While Russia’s new T-14 Armata main battle tank is widely seen as an extremely capable armored platform, budgetary restrictions have severely limited Moscow’s ability to purchase them in enough numbers to serve any real strategic purpose. If a conflict were to ignite between Russia and NATO forces in Europe, it would really be columns of the much older T-72B3 tank pushing the Russian advance into Europe, and likely in enough numbers to give NATO defenses a run for their money.
While the United States works on developing new (and old) defensive technologies that could be used to stem the tide of Russian troops and equipment pouring into Europe if such a conflict were ever to erupt, units like the U.S. Army’s 4th “Saber” Squadron, 2nd Cavalry Regiment are training for the day they may be tasked with heading off such an invasion. The 2nd Cavalry is Europe’s only permanent fixture in terms of U.S. military mechanized units, meaning, they would likely be among the first to fight on Europe’s eastern flank.

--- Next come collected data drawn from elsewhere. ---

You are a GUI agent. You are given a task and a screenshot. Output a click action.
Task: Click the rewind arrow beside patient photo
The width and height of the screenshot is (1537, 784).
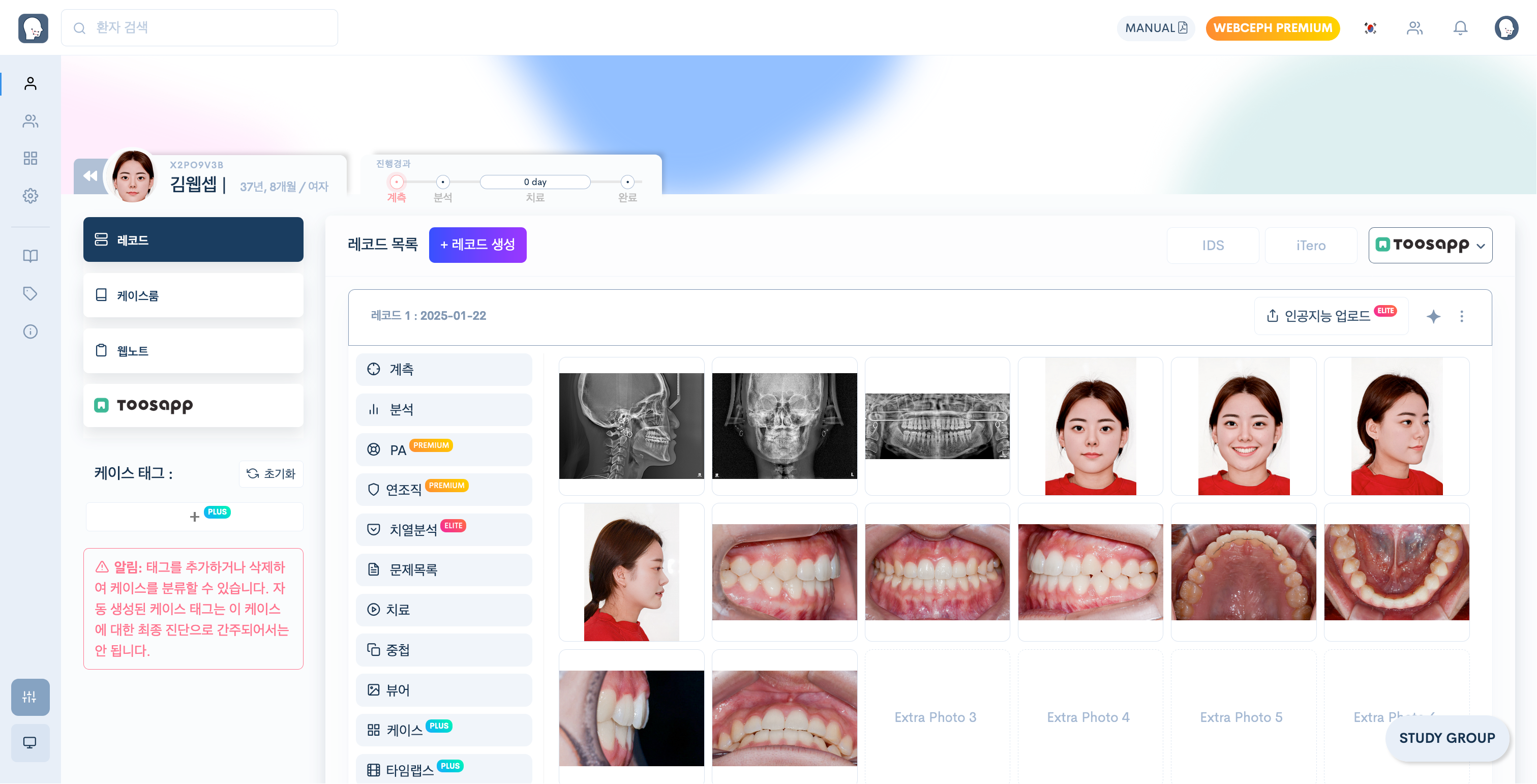click(90, 176)
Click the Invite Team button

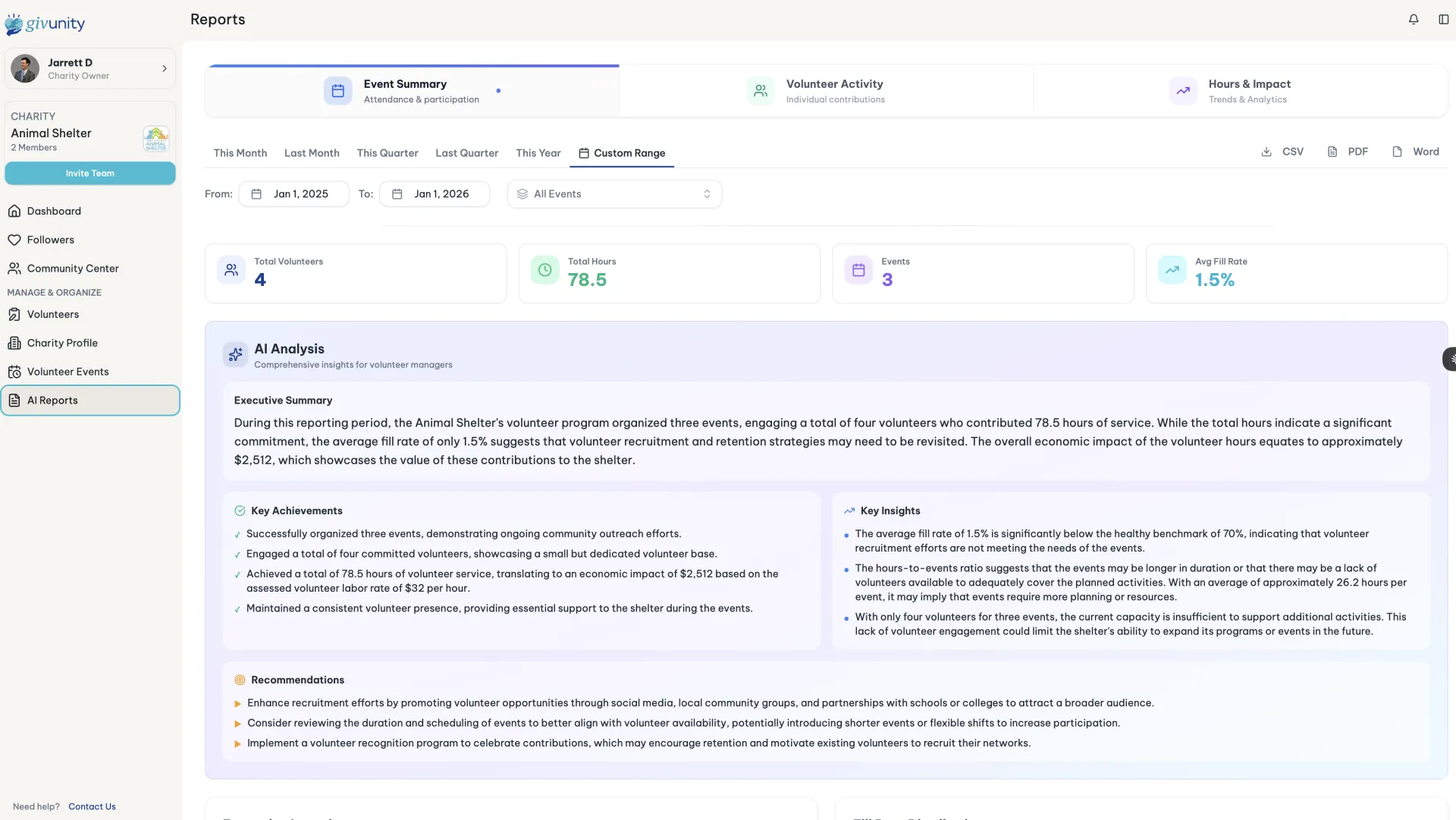click(90, 173)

In order to prepare for that situation, troops in the regiment have taken to playing a bit of dress up with their old, outdated equipment. They’re adorning aging M113 Armored Personnel Carriers (APCs) with fiberglass and sheet metal additions to help them approximate the appearance of a similarly dated platform: Russia’s T-72s.
These M113s began their lives as general purpose APCs, first making their way into the field in the 1960s. Eventually, the M2 Bradley replaced the M113s in most operations, though some continued to live on in varying capacities throughout the force. These APCs, in particular, have had visibility modifications, or VISMODs, added to their exteriors to help them better approximate the shape of Russian tanks, complete with fake turrets and their associated shields. That fake turret is functional in a certain respect: using a Hoffman device to recreate the sound and concussion of the main gun firing.

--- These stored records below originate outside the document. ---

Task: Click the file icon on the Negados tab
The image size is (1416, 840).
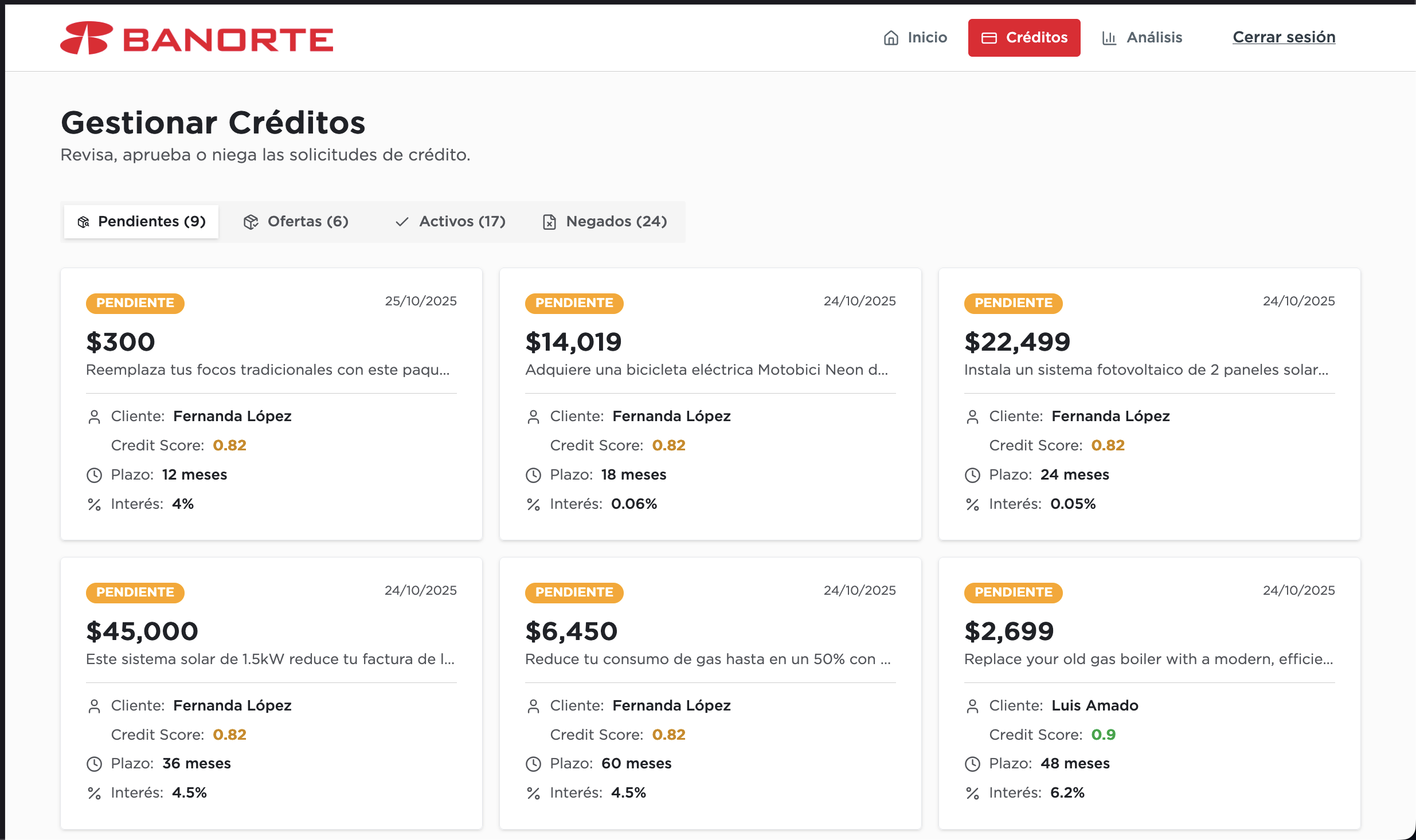Action: (x=549, y=222)
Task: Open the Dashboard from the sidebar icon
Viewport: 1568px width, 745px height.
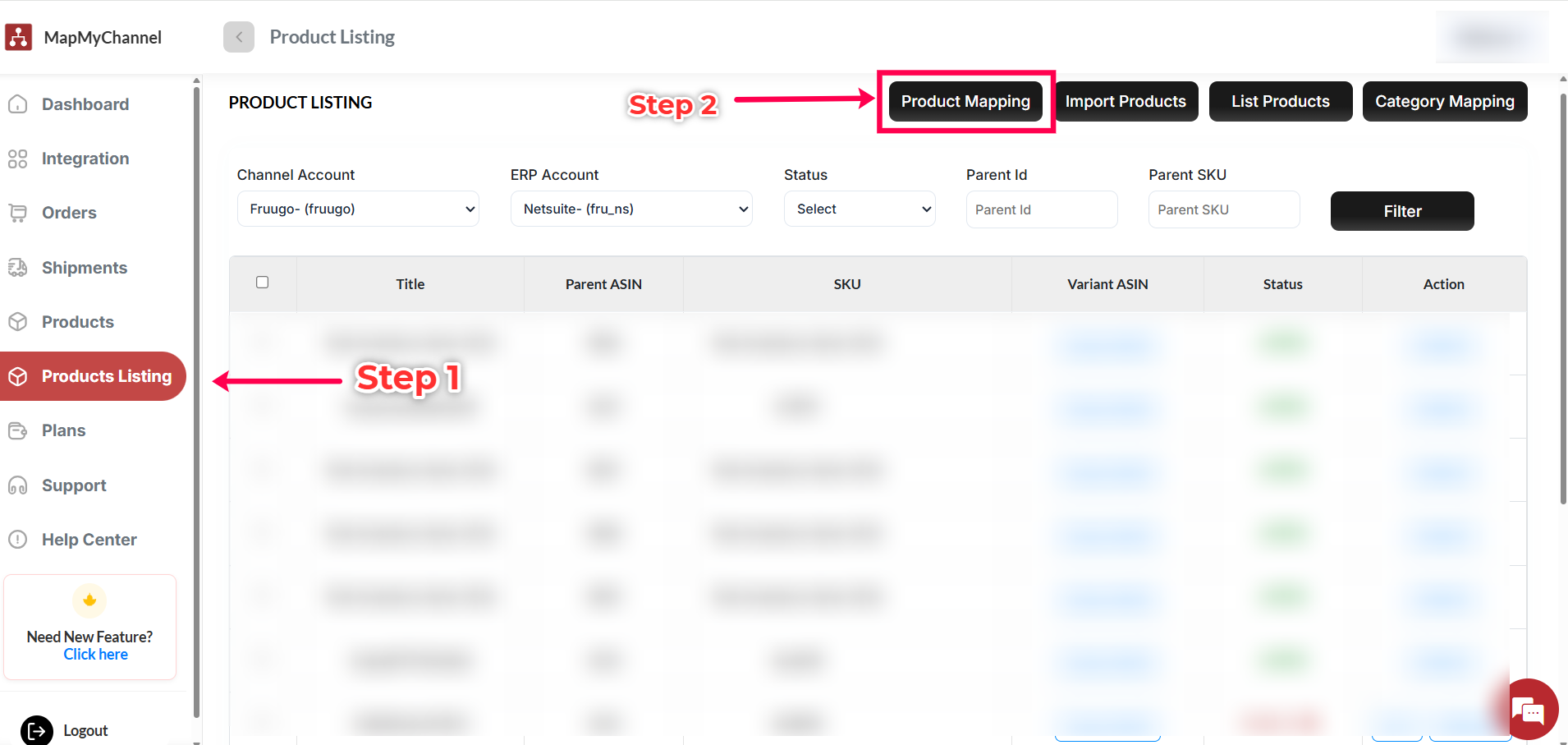Action: pos(18,104)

Training against these modified M113s gives U.S. troops tasked with European security a number of advantages over different forms of mock aggressors. Most importantly, the general shape and paint scheme employed by the modified “tanks” will help ensure American troops are familiar with and even comfortable (to whatever extent possible) with hunting for and engaging real Russian platforms if they invade. That un-quantifiable familiarity can go far in eliminating hesitation or nervousness in battlefield troops who have grown accustomed to targeting assets that look like the opponent — which is why the same methodology is used in choosing and painting aggressor aircraft for dog fight training.
It’s also gives American troops a chance to train against an older platform that approximates the terrain capabilities of Russian equipment — helping them to better predict battlefield movements and tactics.